*ACTIVITY*. The first line of the data below and every line after it, through the one with "[Сравнить] (278, 1543)", must be transcribed without change.

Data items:
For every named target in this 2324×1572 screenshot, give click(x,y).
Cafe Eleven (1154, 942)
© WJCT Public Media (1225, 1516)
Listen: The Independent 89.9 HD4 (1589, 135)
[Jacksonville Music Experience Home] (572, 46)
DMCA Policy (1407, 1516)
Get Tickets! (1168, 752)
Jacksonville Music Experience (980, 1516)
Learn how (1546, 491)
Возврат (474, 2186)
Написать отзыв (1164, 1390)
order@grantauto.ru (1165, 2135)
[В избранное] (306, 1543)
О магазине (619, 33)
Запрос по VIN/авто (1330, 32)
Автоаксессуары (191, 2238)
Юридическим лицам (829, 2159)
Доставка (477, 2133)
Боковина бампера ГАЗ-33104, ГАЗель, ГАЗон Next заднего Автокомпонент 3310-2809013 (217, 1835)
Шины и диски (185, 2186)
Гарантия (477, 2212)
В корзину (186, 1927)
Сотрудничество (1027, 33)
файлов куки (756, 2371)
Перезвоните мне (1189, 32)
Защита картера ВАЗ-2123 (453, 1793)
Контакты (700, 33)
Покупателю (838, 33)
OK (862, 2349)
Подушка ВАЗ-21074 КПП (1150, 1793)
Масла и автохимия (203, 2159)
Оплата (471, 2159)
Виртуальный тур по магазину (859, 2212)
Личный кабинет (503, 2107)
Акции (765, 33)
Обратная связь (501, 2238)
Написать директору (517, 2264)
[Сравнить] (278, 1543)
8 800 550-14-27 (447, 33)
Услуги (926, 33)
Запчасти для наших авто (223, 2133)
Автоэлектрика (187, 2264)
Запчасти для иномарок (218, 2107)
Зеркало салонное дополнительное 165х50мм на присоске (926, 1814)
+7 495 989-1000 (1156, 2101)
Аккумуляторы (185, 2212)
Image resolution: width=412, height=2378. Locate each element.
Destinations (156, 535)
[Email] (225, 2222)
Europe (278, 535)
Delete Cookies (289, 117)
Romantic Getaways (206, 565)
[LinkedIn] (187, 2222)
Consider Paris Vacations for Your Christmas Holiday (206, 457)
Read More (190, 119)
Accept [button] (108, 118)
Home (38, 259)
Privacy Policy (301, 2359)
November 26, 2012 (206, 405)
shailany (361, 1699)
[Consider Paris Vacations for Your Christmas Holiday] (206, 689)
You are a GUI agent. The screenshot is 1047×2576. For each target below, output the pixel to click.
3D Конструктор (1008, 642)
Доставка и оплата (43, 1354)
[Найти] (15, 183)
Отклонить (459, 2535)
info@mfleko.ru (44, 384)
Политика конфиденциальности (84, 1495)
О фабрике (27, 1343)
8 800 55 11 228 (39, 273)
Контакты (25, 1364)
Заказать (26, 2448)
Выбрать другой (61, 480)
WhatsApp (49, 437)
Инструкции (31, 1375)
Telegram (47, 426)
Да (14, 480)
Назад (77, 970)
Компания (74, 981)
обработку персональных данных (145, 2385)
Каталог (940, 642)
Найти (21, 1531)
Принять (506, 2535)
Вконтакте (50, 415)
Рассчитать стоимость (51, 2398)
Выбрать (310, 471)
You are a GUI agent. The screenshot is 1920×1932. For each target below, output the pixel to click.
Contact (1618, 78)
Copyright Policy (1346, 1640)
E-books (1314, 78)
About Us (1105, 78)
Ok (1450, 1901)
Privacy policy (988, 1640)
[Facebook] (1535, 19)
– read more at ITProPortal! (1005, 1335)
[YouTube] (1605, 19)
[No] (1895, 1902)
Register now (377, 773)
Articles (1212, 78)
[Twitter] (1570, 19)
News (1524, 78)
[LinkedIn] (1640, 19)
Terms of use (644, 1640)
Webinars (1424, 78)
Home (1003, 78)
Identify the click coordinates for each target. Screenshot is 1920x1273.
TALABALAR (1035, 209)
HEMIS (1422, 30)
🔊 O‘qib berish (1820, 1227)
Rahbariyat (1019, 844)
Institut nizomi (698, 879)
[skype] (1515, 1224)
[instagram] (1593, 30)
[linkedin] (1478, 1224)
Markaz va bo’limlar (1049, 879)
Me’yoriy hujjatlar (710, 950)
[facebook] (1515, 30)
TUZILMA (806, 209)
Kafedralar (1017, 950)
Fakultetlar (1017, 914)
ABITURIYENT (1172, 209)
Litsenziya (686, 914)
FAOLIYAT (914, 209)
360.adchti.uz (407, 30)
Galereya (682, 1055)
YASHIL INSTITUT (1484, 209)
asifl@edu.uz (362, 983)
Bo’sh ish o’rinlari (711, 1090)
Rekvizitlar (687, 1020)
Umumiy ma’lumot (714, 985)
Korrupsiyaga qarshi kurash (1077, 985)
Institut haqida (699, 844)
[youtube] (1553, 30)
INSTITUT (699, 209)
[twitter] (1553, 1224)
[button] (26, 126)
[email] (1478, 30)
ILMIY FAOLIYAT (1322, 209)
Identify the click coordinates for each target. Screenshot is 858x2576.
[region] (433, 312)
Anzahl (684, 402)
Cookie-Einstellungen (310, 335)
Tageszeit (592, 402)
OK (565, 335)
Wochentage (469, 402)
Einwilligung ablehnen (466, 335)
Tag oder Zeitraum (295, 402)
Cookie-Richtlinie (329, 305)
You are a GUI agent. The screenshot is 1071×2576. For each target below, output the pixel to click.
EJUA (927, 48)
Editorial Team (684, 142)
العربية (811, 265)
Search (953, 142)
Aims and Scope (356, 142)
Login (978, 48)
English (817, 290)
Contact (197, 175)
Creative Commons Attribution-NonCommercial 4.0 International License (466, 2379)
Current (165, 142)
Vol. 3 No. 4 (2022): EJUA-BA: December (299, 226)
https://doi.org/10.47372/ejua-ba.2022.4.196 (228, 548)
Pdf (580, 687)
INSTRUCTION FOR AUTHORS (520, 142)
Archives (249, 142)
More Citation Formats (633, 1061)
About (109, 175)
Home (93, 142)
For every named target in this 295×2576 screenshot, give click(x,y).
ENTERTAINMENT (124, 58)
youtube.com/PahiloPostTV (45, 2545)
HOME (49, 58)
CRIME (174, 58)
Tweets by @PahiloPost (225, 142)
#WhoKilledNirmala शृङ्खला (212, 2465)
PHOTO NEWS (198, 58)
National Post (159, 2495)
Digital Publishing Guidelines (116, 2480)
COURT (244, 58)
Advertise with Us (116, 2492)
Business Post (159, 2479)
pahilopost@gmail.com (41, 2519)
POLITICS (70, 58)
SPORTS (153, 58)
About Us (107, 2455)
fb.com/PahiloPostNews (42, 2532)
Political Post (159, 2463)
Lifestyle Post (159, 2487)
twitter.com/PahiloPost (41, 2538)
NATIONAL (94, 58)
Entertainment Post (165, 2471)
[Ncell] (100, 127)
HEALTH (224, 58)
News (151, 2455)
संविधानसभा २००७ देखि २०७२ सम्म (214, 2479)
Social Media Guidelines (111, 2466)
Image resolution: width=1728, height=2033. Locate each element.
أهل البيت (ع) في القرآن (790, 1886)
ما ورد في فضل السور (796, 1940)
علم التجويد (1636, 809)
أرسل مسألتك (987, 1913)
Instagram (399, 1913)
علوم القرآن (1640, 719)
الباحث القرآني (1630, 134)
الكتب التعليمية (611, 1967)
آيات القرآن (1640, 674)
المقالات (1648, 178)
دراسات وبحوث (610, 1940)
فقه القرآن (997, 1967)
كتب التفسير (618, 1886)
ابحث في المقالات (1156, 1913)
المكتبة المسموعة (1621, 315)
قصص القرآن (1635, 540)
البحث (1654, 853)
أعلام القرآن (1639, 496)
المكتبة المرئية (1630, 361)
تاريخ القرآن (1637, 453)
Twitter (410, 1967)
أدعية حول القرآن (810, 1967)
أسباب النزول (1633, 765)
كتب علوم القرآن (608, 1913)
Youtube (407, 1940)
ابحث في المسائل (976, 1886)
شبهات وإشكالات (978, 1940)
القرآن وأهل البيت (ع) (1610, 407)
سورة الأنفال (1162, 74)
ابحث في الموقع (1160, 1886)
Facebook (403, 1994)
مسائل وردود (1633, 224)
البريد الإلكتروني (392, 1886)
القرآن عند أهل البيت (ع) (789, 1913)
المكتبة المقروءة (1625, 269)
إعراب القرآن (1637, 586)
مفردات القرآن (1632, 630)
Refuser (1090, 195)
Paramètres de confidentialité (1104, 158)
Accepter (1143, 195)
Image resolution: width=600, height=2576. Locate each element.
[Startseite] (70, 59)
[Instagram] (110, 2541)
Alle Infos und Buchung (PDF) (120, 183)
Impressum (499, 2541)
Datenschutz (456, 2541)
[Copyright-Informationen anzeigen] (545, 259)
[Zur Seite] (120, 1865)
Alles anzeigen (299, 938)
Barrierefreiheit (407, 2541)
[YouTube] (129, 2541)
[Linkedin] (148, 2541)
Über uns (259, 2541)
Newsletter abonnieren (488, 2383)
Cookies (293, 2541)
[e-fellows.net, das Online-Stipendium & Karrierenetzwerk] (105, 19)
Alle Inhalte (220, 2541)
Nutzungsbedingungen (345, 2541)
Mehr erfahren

*RESPONSE TO THIS TASK*.
For every named target in this 2324×1572 screenshot, give click(x,y).
Cafe Eleven (1154, 942)
© WJCT Public Media (1225, 1516)
Listen: The Independent 89.9 HD4 (1589, 135)
[Jacksonville Music Experience Home] (572, 46)
DMCA Policy (1407, 1516)
Get Tickets! (1168, 752)
Jacksonville Music Experience (980, 1516)
Learn how (1546, 491)
Возврат (474, 2186)
Написать отзыв (1164, 1390)
order@grantauto.ru (1165, 2135)
[В избранное] (306, 1543)
О магазине (619, 33)
Запрос по VIN/авто (1330, 32)
Автоаксессуары (191, 2238)
Юридическим лицам (829, 2159)
Доставка (477, 2133)
Боковина бампера ГАЗ-33104, ГАЗель, ГАЗон Next заднего Автокомпонент 3310-2809013 (217, 1835)
Шины и диски (185, 2186)
Гарантия (477, 2212)
В корзину (186, 1927)
Сотрудничество (1027, 33)
файлов куки (756, 2371)
Перезвоните мне (1189, 32)
Защита картера ВАЗ-2123 (453, 1793)
Контакты (700, 33)
Покупателю (838, 33)
OK (862, 2349)
Подушка ВАЗ-21074 КПП (1150, 1793)
Масла и автохимия (203, 2159)
Оплата (471, 2159)
Виртуальный тур по магазину (859, 2212)
Личный кабинет (503, 2107)
Акции (765, 33)
Обратная связь (501, 2238)
Написать директору (517, 2264)
[Сравнить] (278, 1543)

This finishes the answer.